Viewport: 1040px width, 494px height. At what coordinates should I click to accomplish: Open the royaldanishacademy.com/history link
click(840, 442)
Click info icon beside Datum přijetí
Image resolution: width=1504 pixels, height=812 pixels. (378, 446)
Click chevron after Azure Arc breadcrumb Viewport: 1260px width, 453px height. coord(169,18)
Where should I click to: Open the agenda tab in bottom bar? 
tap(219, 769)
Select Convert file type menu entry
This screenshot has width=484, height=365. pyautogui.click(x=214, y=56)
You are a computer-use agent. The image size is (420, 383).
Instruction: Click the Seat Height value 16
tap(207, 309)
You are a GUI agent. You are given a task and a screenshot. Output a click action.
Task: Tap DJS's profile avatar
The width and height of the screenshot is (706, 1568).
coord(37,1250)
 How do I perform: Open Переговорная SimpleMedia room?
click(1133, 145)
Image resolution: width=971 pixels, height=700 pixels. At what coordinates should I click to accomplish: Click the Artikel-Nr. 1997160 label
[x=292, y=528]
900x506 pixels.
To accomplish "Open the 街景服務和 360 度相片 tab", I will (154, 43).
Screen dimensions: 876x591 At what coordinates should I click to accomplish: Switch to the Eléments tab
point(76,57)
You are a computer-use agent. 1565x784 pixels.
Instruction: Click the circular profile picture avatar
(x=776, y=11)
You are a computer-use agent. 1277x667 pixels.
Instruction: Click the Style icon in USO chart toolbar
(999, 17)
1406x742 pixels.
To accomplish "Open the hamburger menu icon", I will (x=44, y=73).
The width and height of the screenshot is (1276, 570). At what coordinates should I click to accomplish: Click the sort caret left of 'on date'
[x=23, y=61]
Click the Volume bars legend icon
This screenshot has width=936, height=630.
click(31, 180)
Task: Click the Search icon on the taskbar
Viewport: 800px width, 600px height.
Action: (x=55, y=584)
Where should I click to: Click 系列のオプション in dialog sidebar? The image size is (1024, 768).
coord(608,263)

----------------------------------------

### TASK DETAILS:
Write out the entire listing above again, line for line, with no changes.

### RESPONSE TO THIS TASK:
Viewport: 1040px width, 494px height. At what coordinates should I click to accomplish: Open the royaldanishacademy.com/history link
click(840, 442)
Click info icon beside Datum přijetí
Image resolution: width=1504 pixels, height=812 pixels. (378, 446)
Click chevron after Azure Arc breadcrumb Viewport: 1260px width, 453px height. coord(169,18)
Where should I click to: Open the agenda tab in bottom bar? 
tap(219, 769)
Select Convert file type menu entry
This screenshot has width=484, height=365. pyautogui.click(x=214, y=56)
You are a computer-use agent. The image size is (420, 383).
Instruction: Click the Seat Height value 16
tap(207, 309)
You are a GUI agent. You are given a task and a screenshot. Output a click action.
Task: Tap DJS's profile avatar
The width and height of the screenshot is (706, 1568).
coord(37,1250)
 How do I perform: Open Переговорная SimpleMedia room?
click(1133, 145)
Image resolution: width=971 pixels, height=700 pixels. At what coordinates should I click to accomplish: Click the Artikel-Nr. 1997160 label
[x=292, y=528]
900x506 pixels.
To accomplish "Open the 街景服務和 360 度相片 tab", I will (154, 43).
Screen dimensions: 876x591 At what coordinates should I click to accomplish: Switch to the Eléments tab
point(76,57)
You are a computer-use agent. 1565x784 pixels.
Instruction: Click the circular profile picture avatar
(x=776, y=11)
You are a computer-use agent. 1277x667 pixels.
Instruction: Click the Style icon in USO chart toolbar
(999, 17)
1406x742 pixels.
To accomplish "Open the hamburger menu icon", I will (x=44, y=73).
The width and height of the screenshot is (1276, 570). At what coordinates should I click to accomplish: Click the sort caret left of 'on date'
[x=23, y=61]
Click the Volume bars legend icon
This screenshot has width=936, height=630.
click(31, 180)
Task: Click the Search icon on the taskbar
Viewport: 800px width, 600px height.
Action: (x=55, y=584)
Where should I click to: Click 系列のオプション in dialog sidebar? The image size is (1024, 768).
coord(608,263)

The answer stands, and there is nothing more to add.